== Required action ==
Begin with the line holding "The image size is (1024, 615).", then print every line after it through the end of the data, exactly and with nothing added.

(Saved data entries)
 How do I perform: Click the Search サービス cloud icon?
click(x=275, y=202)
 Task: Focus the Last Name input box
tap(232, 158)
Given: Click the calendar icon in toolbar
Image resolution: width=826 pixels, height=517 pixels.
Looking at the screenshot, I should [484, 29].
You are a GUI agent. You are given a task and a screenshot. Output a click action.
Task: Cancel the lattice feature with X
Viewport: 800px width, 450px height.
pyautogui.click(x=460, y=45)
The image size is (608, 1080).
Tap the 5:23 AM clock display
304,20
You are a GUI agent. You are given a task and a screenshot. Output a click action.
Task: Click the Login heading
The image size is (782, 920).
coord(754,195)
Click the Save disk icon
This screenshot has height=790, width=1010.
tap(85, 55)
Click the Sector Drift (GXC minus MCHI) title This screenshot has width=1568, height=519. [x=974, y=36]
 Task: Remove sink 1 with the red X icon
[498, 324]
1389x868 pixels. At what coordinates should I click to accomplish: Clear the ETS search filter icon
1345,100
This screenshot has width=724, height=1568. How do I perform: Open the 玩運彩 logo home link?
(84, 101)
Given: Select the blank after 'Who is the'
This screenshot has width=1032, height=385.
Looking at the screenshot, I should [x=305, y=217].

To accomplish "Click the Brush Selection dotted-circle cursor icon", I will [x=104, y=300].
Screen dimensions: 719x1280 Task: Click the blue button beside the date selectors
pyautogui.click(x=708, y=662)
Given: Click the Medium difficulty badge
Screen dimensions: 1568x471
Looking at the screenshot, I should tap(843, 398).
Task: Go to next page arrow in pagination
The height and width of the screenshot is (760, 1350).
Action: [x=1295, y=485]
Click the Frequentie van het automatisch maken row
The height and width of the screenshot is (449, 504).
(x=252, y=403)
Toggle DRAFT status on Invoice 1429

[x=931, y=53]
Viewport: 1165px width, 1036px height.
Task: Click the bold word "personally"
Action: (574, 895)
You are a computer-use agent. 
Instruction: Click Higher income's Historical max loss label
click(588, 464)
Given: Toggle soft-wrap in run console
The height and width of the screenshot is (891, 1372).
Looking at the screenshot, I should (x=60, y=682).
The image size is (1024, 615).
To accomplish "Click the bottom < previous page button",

== Answer space ==
The image size is (1024, 615).
To accomplish "Click the bottom < previous page button",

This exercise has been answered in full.